- [Work to be completed]
Across the entries below, how many lines contain the word "badge"? Give the number alone.

━━━━━ Dataset ━━━━━

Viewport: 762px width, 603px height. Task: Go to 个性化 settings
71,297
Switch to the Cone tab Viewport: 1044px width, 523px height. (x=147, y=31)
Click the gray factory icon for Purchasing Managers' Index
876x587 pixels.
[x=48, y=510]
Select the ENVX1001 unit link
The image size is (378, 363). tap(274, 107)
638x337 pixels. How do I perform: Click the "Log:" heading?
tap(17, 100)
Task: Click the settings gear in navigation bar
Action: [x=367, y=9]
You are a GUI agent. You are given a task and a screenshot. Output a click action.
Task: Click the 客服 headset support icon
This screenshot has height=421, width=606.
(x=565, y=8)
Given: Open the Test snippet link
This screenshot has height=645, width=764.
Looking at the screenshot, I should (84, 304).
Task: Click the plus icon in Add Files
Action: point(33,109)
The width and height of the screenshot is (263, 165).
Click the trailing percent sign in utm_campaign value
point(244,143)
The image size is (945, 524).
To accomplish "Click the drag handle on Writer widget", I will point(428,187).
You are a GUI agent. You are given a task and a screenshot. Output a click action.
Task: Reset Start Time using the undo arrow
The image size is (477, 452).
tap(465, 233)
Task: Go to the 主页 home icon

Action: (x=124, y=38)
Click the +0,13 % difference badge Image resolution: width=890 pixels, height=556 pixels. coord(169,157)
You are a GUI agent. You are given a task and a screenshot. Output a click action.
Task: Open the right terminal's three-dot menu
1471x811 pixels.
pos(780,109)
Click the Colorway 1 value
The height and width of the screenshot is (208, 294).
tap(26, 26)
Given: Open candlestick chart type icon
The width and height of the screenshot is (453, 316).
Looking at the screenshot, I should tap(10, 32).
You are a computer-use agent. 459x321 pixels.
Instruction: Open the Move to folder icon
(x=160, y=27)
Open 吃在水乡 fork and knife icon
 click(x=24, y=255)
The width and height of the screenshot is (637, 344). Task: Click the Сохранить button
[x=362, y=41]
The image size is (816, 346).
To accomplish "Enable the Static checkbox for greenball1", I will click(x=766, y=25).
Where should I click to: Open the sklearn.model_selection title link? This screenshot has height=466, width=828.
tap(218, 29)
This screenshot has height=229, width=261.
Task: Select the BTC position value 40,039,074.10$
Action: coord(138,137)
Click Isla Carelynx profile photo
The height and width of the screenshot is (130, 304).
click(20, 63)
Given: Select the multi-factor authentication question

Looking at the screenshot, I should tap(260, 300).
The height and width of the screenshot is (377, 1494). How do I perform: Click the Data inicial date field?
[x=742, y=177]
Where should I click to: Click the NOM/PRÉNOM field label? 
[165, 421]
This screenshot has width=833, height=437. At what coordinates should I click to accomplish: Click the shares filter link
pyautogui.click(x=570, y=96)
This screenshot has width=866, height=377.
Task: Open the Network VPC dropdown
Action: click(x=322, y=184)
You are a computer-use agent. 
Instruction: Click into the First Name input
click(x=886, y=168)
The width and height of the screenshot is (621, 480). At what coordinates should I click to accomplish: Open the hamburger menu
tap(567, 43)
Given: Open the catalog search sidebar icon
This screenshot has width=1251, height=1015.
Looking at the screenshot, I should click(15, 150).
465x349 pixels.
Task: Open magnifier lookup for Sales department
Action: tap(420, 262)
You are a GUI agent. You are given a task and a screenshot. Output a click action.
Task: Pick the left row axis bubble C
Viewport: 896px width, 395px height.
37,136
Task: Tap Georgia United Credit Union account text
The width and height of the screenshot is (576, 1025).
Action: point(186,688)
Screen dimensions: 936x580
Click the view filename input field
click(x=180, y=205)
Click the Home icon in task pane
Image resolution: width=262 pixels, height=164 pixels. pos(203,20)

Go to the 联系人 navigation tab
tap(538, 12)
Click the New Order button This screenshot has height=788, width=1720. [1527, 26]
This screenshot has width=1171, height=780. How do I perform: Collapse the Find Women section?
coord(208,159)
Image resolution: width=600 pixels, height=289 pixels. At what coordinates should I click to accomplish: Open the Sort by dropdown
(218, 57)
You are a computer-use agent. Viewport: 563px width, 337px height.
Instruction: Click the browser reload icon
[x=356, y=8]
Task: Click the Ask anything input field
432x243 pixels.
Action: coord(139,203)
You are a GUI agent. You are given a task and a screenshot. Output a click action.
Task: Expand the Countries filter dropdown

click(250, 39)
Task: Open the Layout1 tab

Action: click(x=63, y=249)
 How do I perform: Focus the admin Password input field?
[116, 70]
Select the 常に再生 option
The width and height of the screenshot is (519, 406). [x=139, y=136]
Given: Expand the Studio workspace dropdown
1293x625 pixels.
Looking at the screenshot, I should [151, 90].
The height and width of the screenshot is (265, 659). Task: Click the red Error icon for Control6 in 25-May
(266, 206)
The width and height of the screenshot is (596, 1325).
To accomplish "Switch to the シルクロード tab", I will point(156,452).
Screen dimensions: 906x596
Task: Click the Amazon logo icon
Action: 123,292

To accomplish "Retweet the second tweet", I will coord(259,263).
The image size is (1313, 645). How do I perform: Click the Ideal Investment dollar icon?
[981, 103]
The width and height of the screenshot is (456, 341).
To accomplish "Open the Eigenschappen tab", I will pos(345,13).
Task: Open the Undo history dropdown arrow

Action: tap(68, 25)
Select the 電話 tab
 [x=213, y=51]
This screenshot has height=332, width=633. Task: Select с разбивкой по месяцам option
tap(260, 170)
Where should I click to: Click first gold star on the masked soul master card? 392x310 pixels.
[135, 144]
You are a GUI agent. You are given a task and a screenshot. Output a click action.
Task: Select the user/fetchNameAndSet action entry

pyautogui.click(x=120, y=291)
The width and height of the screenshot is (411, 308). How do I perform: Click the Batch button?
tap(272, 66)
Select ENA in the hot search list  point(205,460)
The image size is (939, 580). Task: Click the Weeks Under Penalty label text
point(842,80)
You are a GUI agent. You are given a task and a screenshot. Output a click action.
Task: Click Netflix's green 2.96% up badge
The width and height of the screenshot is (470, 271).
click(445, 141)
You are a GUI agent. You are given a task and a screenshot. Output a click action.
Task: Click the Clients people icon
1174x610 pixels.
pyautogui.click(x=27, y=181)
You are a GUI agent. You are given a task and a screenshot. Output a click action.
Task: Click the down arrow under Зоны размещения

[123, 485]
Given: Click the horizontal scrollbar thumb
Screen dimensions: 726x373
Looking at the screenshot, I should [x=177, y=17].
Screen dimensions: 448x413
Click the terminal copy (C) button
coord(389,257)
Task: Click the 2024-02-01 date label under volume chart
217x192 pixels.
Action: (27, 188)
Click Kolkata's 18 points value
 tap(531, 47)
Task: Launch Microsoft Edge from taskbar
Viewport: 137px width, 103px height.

━━━━━

- [Response area]
2